Sitting around a conference table, listening to folks from different departments discuss a business process, it often strikes me how important a role words play. So apparently simple, yet so rich and deep, words frame our thoughts in ways more subtle than we realize. The use of the same word for different concepts or different words for the same concept can keep a group of intelligent people speaking in circles for hours.
The business value of taxonomy is the opportunity to get out from running in circles, overcome ambiguity, communicate effectively, break down barriers between silos, and empower us to work together and get things done—to collaborate and to execute.
A taxonomy is a controlled vocabulary, usually hierarchical, generally used to tag unstructured content in a document management system such as SharePoint. A taxonomy should include the key concepts that describe the domains of knowledge within an organization. It takes effort to build and maintain a taxonomy, which represents a significant cost. But it is that effort—the conversations, debates, and pragmatic compromises—that creates the learning and the value.

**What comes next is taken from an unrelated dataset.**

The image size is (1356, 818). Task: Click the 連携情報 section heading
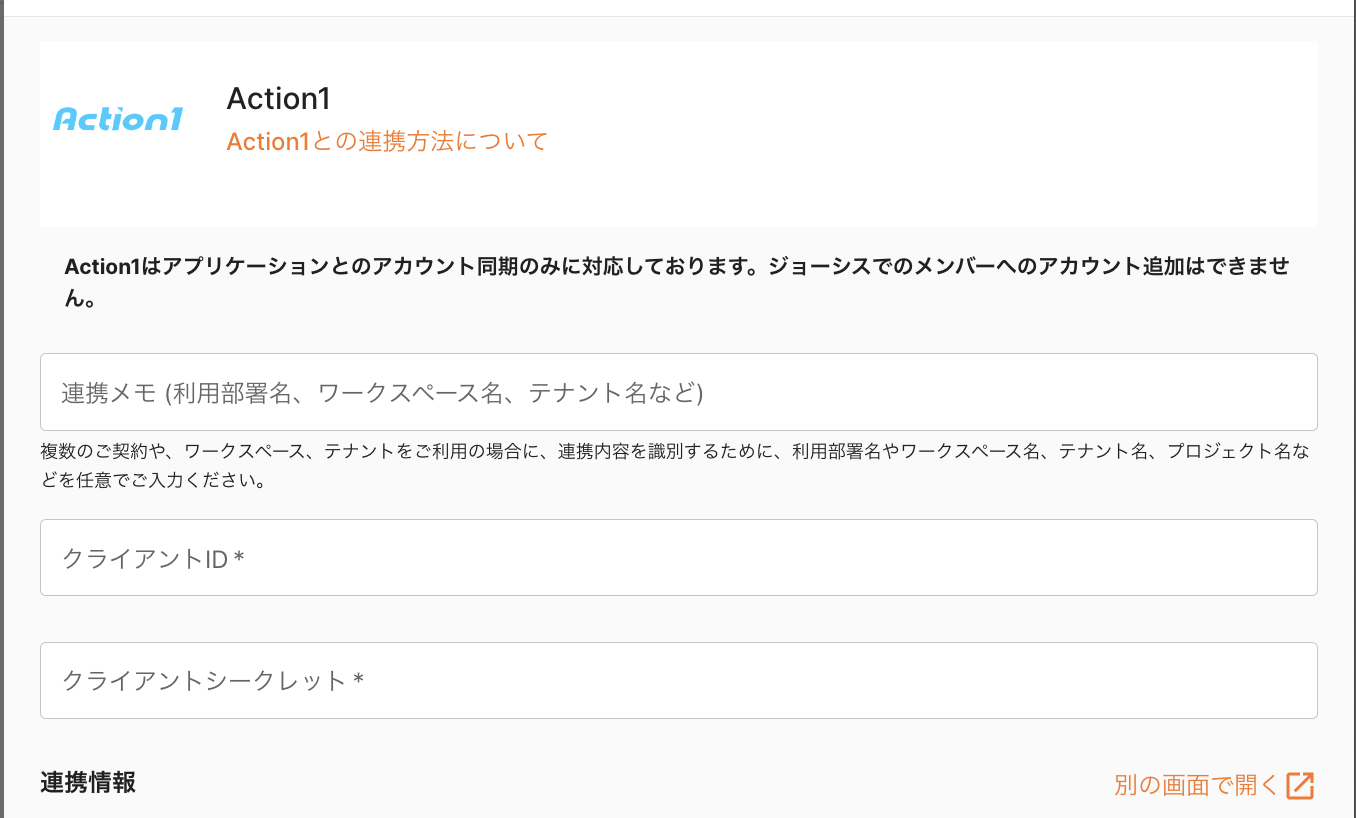(88, 783)
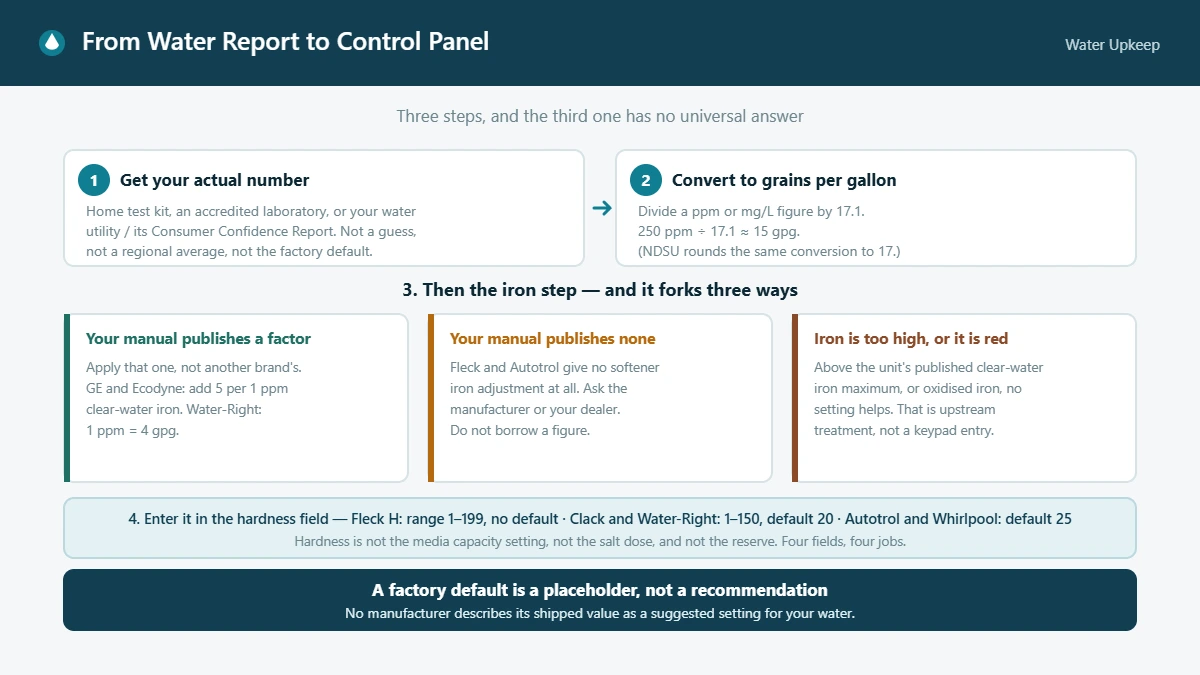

The most practical value of taxonomy, and the easiest to quantify, derives from its application to search, which is made more efficient when documents have been tagged with well-managed metadata. It has been estimated that knowledge workers spend thirty to forty percent of their time searching for information, find it less than half the time, and that ninety percent of time spent creating content is actually expended on recreating content that already exists but cannot be found. (See Darin L. Stewart’s Building Enterprise Taxonomies for details.) In addition to this obvious cost in time, there are the incalculable costs of bad decisions made because information cannot be found when needed.
In addition, taxonomy has value to such diverse areas as risk management and innovation, helping organizations discover threats and opportunities by structuring information in ways that make sense of what would otherwise remain amorphous and hidden.
Great post James. I really like your analysis of how taxonomy “empowers us to work together and get things done.” We have a community for IM professionals (www.openmethodology.org) and have bookmarked this post for our users. Look forward to reading your work in the future.
Thank you for the encouragement. And I’ll check out your IM site.